**What to produce:** Retype exactly the stretch of lines that begins at the line containing "Viewport: 1152px width, 720px height." and ends at the last line of the data, with no other lines.

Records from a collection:

§

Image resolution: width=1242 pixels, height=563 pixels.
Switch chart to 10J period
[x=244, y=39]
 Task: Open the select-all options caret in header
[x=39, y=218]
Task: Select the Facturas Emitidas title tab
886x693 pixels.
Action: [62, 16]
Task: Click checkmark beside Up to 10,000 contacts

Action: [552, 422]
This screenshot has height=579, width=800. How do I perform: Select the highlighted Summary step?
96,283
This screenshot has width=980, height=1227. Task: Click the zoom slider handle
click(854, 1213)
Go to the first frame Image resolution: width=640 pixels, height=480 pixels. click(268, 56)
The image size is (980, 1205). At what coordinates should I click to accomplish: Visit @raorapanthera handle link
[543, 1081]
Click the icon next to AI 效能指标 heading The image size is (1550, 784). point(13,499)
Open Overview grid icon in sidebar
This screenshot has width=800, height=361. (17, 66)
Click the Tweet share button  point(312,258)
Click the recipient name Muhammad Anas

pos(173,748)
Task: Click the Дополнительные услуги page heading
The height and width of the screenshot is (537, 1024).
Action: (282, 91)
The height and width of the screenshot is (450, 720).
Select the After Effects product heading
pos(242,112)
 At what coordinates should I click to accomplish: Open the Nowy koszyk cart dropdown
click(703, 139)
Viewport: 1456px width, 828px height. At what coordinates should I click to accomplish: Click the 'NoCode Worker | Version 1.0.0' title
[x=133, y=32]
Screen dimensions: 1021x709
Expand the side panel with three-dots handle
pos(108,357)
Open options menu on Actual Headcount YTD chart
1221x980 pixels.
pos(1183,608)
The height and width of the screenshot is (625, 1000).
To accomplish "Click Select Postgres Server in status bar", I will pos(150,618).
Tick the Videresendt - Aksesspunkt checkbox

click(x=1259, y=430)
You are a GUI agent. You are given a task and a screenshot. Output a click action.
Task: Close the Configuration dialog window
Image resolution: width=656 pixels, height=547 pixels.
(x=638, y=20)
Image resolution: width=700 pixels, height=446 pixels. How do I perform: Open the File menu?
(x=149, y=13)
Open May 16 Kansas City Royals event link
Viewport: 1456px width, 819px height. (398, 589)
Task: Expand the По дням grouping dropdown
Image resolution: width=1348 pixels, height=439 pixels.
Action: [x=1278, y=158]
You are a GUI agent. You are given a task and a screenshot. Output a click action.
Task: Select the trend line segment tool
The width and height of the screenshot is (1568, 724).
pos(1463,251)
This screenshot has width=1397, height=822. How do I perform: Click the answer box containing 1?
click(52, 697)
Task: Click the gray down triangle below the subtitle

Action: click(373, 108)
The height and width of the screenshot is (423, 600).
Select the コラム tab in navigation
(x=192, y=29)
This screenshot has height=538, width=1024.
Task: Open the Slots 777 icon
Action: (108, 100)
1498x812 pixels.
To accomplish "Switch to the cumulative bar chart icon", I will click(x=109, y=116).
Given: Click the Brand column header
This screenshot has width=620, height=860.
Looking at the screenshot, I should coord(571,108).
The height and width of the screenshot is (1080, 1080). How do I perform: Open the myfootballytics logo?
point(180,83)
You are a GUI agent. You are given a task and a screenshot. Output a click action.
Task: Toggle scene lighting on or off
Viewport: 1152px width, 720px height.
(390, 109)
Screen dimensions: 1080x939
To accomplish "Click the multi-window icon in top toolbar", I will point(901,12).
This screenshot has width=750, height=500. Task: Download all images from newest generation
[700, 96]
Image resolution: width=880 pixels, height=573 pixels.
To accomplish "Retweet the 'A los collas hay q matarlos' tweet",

§

**Solution to this task:**
Viewport: 1152px width, 720px height.
(390, 109)
Screen dimensions: 1080x939
To accomplish "Click the multi-window icon in top toolbar", I will point(901,12).
This screenshot has width=750, height=500. Task: Download all images from newest generation
[700, 96]
Image resolution: width=880 pixels, height=573 pixels.
To accomplish "Retweet the 'A los collas hay q matarlos' tweet",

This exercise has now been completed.